On Data Protection Day, the day of the survey, Speechly Bircham mobilised 135 presenters to deliver 112 sessions on online privacy at 82 primary and secondary schools in 16 different locations. The presenters stood up in front of over 6,200 children and young people ranging in ages from 9 to 19. The University of Plymouth was part of it, the BBC pitched in as did Barclays, Field Fisher Waterhouse and 110 law students. The UK and Irish Information and Data Protection Commissioners were in there somewhere. The current UK Commissioner has a star turn in the video. Phew! I'm getting a headache just thinking about the logistics.

Out of this effort came just over 4,100 completed questionnaires from the children and young people who had heard the presentations. Professor Andy Phippen of Plymouth University analysed the resulting data which form the cornerstone of the final report.

88% of the secondary school students were on Facebook, no shocks there then, but almost 40% of primary children were as well. Whereas a proportion of secondary pupils were likely to be below Facebook's lower age limit of 13, every single primary school pupil must have been. In second place as a social networking tool was MSN, now more correctly called Windows Live Messenger. Curiously Messenger seems to be used by pupils of secondary and primary age in almost equal proportions, though secondary has a slight edge. Again the same strictures about age limits apply.

As a product of a Jesuit school myself, I well recall their famous maxim "give me a child until he is seven and I will give you the man". Thankfully the Jesuits did not get their hands on me until I was eleven but they grasped something that remains eternally true. Good habits, and bad habits, start young.

One of the teachers who appeared in the video shown on the site made the same point. She said teaching children about online safety and privacy truly is a task that needs to be integrated into the curriculum in primary schools. By the time many reach secondary school they will be cyber veterans. Patterns of behaviour, good and bad, will already be set by then.

On the specifics of privacy policies 40% of the sample said they had read at least one on a web site or app they had used, but that still meant 60% never had.

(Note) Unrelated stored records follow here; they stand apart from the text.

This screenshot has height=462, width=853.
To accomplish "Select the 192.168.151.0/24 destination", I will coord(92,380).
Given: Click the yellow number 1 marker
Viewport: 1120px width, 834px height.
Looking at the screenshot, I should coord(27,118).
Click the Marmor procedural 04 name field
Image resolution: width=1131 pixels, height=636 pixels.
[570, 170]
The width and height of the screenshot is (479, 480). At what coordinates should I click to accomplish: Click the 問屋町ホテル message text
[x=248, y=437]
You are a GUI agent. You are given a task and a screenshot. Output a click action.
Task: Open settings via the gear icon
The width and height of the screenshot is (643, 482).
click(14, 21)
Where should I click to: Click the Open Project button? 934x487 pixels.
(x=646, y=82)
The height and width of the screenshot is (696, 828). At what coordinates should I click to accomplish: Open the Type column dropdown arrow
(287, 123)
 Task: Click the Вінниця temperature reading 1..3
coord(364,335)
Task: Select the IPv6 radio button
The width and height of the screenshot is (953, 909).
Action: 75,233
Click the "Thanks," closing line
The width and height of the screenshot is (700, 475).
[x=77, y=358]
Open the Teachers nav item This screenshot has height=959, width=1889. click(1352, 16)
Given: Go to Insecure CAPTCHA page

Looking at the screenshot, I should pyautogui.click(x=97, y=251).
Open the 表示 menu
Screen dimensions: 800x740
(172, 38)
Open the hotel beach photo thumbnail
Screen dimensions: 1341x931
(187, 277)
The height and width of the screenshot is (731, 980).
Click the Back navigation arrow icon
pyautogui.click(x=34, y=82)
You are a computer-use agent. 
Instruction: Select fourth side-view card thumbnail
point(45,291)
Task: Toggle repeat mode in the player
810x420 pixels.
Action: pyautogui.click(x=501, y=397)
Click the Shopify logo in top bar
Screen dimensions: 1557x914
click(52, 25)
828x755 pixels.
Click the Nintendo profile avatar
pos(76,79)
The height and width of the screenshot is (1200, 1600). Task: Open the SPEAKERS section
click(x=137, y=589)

In a number of the videoed interviews the youngsters gave the same reasons for not reading the mountains of words as you might expect to hear uttered in any pub or other adult environment.

The timeliness of the Speechly Bircham-Plymouth study was highlighted by the near simultaneous release in the USA of some numbers put together by a company called ID Analytics. They specialise in dealing with identity theft. Their report suggested that each year 140,000 US children have their identities compromised on the internet. According to Tom Oscherwitz, chief privacy officer

"Child identity fraud poses complex challenges to consumers, businesses and regulators. Unfortunately, minors' identities are particularly appealing to fraudsters because their personal data is untainted, legitimate and less likely to be monitored for misuse."

The Speechly Bircham-Plymouth survey found the use of highly intuitive icons and graphics could either, without more, explain the essence of a point, or more probably at least alert you to something and provide a link to a place where you can find either a crisp summary, the Full Monty, or both.

I fear there always has to be the Full Monty somewhere. There will always be a need to give people the opportunity of reading everything, even if 99.999% of us never do. There's always going to be one that will.

To be honest I didn't quite get some of the designs for the icons and symbols the youngsters in the Speechly Bircham-Plymouth survey came up with but then I am, ahem, a little older than they are and anyway that's not quite the point. The point is they got the importance of the concept and like us older folk understood there had to be a better way of doing it. I know of only one other group who have been looking at this issue, a group of academics in Holland, although I understand within several online companies similar research is on going.

The UK Government and consumer groups need to pick up the baton that has been so elegantly fashioned by Speechly Bircham.